Ingredients list for Namak Ajwain Parantha - SK Khazana

  • 1 1/2 cups + for dusting Khapli atta
  • Salt to taste
  • 1/4 teaspoon carom seeds
  • 2 tablespoons + for applying ghee
  • Oil for drizzling
  • Sabzi to serve


  1. Take khapli atta in a large plate and add salt. Crush the carom seeds between your palms and add. Add 2 tbsps ghee and mix well. Add sufficient water and knead into soft dough. Cover with a damp muslin cloth and set aside for 5-10 minutes.

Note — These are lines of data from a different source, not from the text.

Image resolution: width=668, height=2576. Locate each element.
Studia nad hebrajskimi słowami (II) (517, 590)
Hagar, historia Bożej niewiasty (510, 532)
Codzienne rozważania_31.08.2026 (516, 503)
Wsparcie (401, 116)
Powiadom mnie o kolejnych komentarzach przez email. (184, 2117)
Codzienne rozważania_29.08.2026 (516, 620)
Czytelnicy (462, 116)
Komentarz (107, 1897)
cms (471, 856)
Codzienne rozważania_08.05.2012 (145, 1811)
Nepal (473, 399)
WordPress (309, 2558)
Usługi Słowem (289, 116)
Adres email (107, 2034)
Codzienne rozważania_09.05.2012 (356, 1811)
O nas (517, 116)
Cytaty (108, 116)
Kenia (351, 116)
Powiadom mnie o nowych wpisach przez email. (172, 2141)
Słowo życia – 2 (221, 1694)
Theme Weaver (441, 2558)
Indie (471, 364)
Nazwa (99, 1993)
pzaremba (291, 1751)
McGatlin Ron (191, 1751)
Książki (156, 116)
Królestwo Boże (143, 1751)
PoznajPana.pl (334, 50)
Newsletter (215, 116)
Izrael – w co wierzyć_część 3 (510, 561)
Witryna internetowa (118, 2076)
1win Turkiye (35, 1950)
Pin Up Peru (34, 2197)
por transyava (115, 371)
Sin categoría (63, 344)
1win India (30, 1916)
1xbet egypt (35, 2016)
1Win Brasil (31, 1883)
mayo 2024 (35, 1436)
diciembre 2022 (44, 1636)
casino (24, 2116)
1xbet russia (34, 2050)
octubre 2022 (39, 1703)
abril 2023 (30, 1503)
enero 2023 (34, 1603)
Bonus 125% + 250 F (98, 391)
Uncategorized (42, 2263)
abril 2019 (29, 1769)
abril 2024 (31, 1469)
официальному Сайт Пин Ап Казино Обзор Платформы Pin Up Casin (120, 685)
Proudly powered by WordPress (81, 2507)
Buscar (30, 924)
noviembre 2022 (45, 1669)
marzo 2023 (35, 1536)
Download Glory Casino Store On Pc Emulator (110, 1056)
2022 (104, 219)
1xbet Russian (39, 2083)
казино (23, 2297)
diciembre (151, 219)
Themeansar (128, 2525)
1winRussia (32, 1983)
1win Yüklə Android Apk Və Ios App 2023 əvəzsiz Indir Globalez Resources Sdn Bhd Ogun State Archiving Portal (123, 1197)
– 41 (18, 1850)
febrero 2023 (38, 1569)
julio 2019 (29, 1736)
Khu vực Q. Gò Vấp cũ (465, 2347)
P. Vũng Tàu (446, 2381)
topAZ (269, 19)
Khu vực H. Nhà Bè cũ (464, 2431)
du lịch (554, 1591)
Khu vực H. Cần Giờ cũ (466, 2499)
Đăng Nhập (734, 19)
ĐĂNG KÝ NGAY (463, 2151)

  2. Divide the dough into equal portions and shape each into balls. Dust the worktop with flour and place a dough ball on it and press slightly. Dust with more khapli atta and roll into a disc. Apply a little ghee and fold in half and fold again to form a triangle.
  3. Roll the prepared triangle into a parantha. Make more paranthe similarly.
  4. Heat a non-stick tawa, place each parantha on it and cook for 1 minute, flip and cook for another minute. Apply oil on one side, flip and apply oil on the other side too. Cook, turning sides, till evenly cooked on both sides.
    Arrange them on serving plates and serve hot with a sabzi of your choice.